Rick Perry continues to impress me as perhaps the dumbest person ever to vie for national public office. I don't know why he keeps showing up. It's over, Rick. Mitt Romney misses him most of all, because when Rick was considered tenable, it kept the attention away from the truly awful Rick Santorum and the quirky insurgence of Ron Paul. If Mitt could have maneuvered the race into a final match-up with Rick Perry, so that just the two of them would have been debating, the idiocy of Rick Perry would have become so patent and painfully obvious that Mitt would have won by acclamation. As it is he has to stagger through these debates with the idiosyncratic Ron Paul and the sanctimonious Rick Santorum offering stark contrasts to the empty-suit nothingness that is Romney's position on everything.

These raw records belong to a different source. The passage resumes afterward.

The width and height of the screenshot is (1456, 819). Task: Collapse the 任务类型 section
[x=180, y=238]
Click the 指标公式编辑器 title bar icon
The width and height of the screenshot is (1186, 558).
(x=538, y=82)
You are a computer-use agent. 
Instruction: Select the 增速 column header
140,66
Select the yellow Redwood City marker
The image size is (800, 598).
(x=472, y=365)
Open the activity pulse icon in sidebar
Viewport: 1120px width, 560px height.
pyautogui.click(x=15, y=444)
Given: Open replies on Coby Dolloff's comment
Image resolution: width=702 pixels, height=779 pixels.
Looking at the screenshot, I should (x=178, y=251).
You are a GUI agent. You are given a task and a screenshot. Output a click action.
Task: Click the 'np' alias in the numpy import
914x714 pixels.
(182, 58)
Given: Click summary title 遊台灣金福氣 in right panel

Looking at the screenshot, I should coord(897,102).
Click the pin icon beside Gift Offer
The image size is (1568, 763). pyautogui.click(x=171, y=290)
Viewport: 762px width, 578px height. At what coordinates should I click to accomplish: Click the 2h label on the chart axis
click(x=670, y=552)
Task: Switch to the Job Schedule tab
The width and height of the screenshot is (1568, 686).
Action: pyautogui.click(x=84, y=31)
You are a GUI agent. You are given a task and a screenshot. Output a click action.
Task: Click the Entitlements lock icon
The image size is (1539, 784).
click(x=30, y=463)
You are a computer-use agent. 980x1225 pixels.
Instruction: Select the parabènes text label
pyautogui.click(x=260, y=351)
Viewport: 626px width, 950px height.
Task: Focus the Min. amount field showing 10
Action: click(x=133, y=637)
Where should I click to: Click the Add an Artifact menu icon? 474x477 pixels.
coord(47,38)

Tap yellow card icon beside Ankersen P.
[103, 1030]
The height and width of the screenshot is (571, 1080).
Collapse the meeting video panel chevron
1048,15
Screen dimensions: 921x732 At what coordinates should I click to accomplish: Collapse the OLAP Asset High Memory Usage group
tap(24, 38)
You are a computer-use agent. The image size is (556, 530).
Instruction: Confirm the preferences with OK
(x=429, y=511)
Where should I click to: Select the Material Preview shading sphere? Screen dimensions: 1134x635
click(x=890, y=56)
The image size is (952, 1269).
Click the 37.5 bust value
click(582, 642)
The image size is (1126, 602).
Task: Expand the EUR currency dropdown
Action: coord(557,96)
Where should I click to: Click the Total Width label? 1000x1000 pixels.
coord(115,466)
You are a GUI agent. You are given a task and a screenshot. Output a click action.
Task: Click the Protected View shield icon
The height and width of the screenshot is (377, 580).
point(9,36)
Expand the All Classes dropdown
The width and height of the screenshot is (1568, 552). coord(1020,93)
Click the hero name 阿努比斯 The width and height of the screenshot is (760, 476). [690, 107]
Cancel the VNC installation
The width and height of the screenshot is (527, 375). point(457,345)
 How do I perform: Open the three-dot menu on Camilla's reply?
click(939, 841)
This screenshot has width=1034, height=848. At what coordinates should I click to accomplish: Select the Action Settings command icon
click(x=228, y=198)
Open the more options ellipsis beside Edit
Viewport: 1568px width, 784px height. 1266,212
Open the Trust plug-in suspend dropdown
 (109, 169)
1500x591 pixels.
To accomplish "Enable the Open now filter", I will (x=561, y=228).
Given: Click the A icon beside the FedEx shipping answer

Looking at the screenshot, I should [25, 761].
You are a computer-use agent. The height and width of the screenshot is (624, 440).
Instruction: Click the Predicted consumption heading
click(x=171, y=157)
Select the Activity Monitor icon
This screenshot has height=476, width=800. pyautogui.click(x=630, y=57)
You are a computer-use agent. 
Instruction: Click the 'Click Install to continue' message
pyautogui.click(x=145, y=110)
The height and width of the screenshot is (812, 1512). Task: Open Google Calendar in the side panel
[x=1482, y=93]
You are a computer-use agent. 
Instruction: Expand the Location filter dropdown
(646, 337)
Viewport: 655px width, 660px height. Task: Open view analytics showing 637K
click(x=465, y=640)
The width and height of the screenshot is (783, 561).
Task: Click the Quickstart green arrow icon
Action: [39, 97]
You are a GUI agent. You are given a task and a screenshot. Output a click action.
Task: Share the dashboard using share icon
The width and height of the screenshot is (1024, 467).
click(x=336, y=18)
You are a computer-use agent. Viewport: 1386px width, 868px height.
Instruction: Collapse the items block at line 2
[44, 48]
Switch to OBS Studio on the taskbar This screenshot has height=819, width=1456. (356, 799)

The debates do accomplish some things. In the first place, I'm beginning to see that Ron Paul is essentially a Human Bullet Point Announcer. His ideas are civil libertarian, highly idealistic (unrealistically so, in some cases), jarringly impractical (Medicare, access to health care in general), regressive (private ownership rights as superior to civil rights for minorities), and enlightened (the closing down of the American empire and its ruinous cost). The man behind all these ideas seems a little sketchy when you watch him in action, and as I've said, I don't know how he would function as an actual chief executive. The world could very well end on his watch.

I think Obama, of course, will just keep doing what he's doing, tuning in occasionally to watch, and relish, the Republican Circular Firing Squad as it moves from state to state, like the freak circus it is.